International organisations such as the WHO and International Society for Physical Activity and Health have advocated for PA promotion to be integrated into healthcare settings, with health professionals holding a valuable opportunity to promote PA to a large group of people across the lifespan.3 4 Health professionals themselves have indicated a strong interest in supporting their patients to be more active.5 6 However, this is limited by a number of reported barriers to providing this support, such as limited skills in facilitating behaviour change, a lack of suitable local PA options and limited knowledge of and trust in available community-based PA programmes.5 7

In this context, the Promotion of PA by Health Professionals (PROMOTE-PA) trial is a hybrid type 1 effectiveness-implementation cluster randomised trial that has been designed to investigate the effect of PA promotion by health professionals (n=30 clusters) with support from a research team on PA levels among patients (n=720) receiving care in outpatient or community settings.8 In addition to determining the effectiveness of the implementation strategies, decision makers will likely also be interested in whether the intervention represents value for money when considering implementation.9 10

Therefore, the objective of this study is to conduct an economic evaluation of PA promotion supported by implementation strategies compared with usual care of patients, with a view to inform implementation of similar programmes in other healthcare settings in the future.

Primary:

    Secondary:

      An economic evaluation of a hybrid type 1 effectiveness-implementation randomised controlled trial will be conducted.

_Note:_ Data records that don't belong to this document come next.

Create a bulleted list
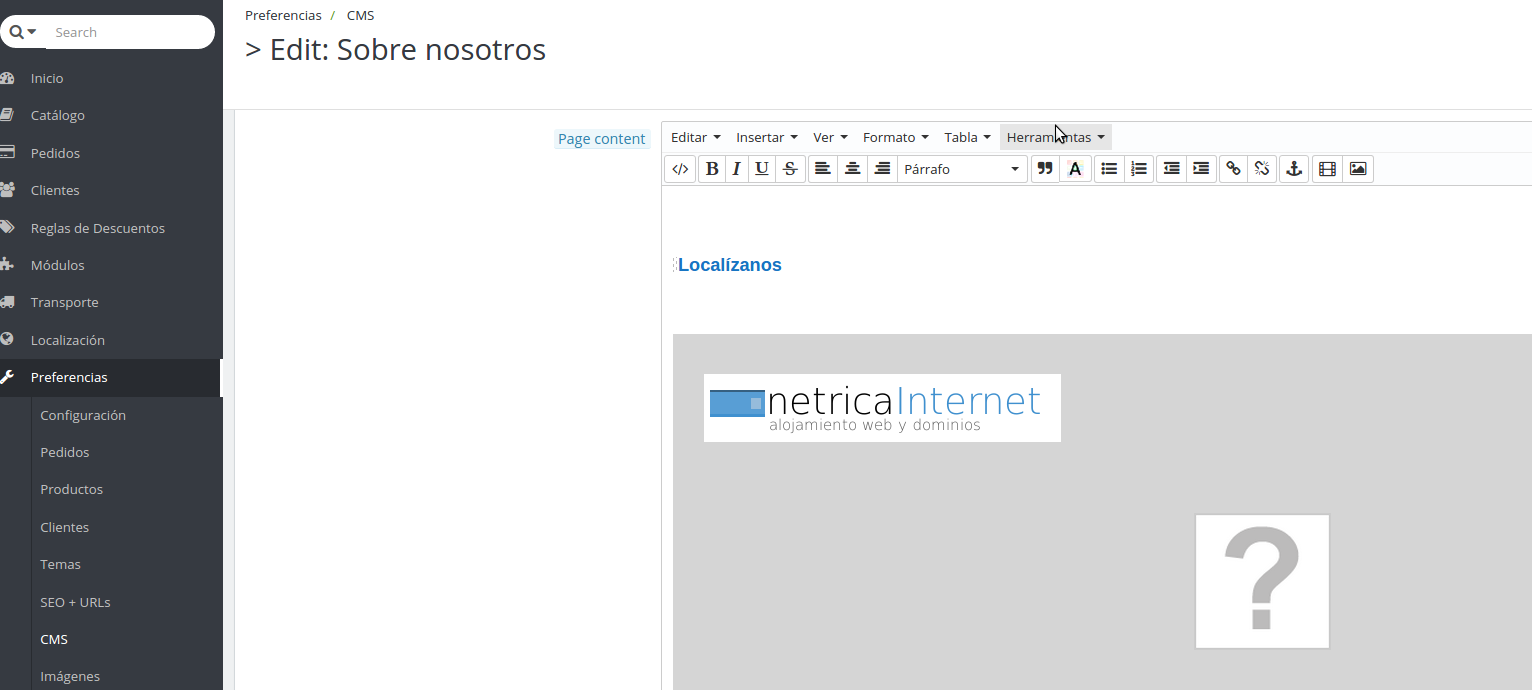The width and height of the screenshot is (1532, 690). (x=1109, y=169)
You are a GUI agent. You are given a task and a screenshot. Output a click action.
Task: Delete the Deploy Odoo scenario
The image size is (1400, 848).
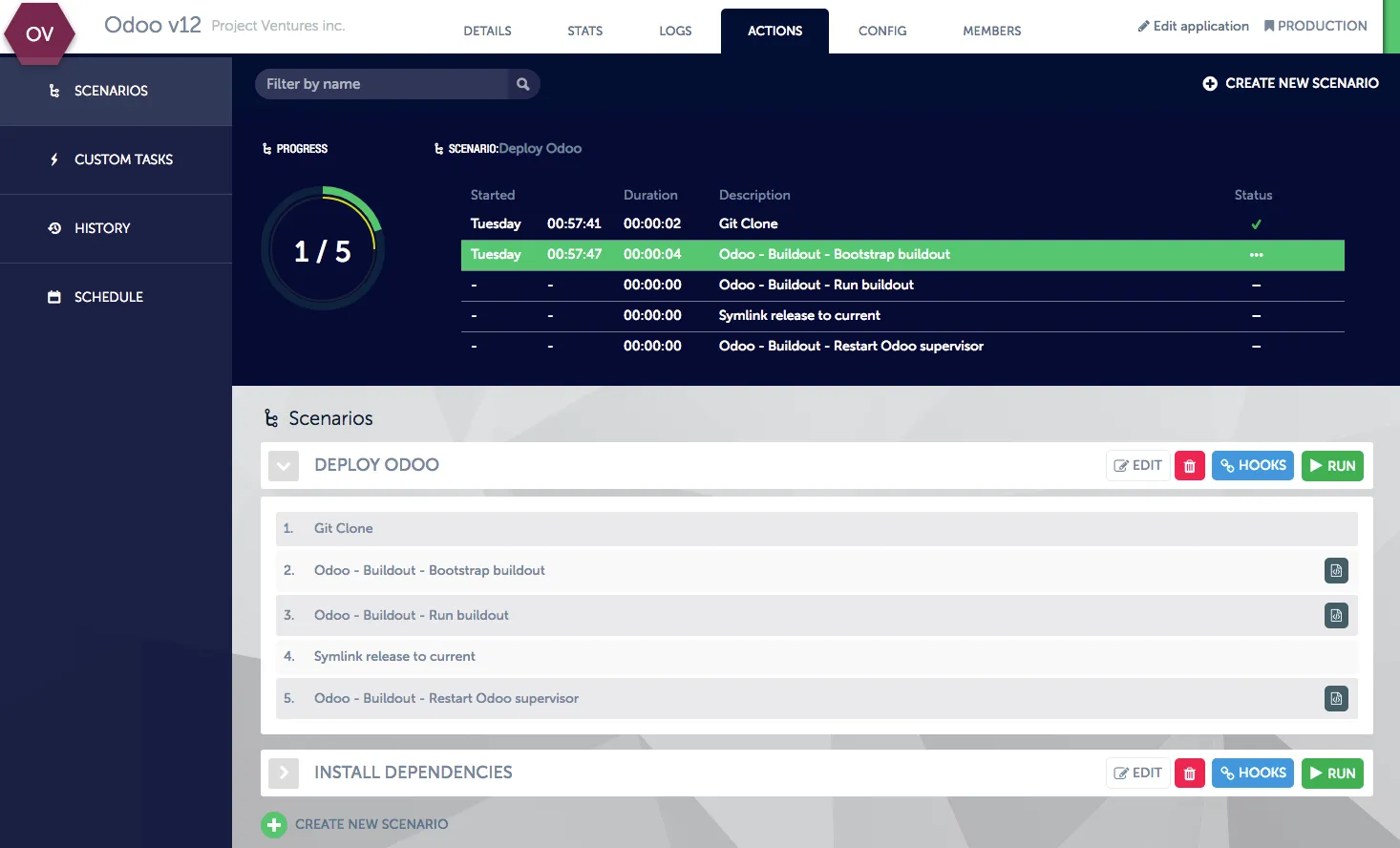[1189, 466]
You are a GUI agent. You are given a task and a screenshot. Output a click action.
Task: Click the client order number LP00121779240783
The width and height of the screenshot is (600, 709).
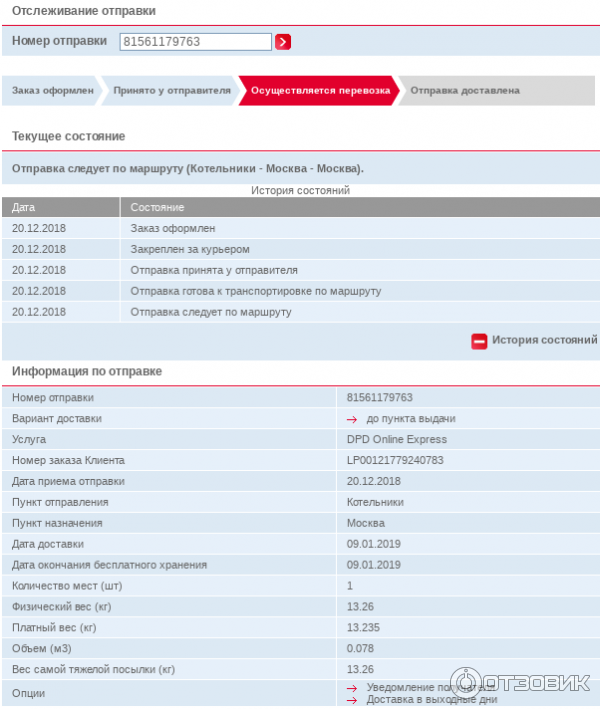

A within-trial analysis will be conducted over the 6-month duration of the trial and a modelled analysis over 2 years. Healthcare utilisation over 2 years will also be reported. The trial is described briefly below; details can be found in the trial protocol published separately.8

      Study population

      Patient participants will be 720 individuals aged 5 years and above living in the community who are receiving outpatient care from health professionals (n=30 clusters) at one of the multiple participating local health districts, a specialty children’s health network or a private clinic in New South Wales, Australia.

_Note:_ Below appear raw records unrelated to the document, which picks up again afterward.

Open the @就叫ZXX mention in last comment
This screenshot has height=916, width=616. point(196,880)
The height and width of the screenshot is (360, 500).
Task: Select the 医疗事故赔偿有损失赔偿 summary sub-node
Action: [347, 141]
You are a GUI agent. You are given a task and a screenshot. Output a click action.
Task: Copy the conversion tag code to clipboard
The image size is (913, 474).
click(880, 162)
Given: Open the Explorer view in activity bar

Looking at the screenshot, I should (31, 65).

      Study recruitment commenced in February 2024 and is expected to finish by December 2025. Participant follow-up is expected to be completed in December 2026.

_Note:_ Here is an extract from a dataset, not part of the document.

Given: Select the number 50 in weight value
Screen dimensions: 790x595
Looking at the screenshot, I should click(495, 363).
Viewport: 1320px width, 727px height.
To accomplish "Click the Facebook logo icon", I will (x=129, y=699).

      Patient and public involvement

      This study was codesigned with clinical and health service manager investigators. The implementation strategies were developed and refined with local health professional input, via semistructured interviews and focus groups during part I of PROMOTE-PA as well as previous surveys, interviews and consultations with health professionals and patients conducted by our group. A PROMOTE-PA consumer advisory group has been established for this study. Members have provided feedback on the development of study information and consent forms, participant surveys and educational resources for patients. This feedback has been used to further develop trial information and consent forms. Further details around consumer and health professional input can be found in the published trial protocol.8 Health professional and patient participants will be able to indicate whether they wish to receive a report of the study in the participant consent form.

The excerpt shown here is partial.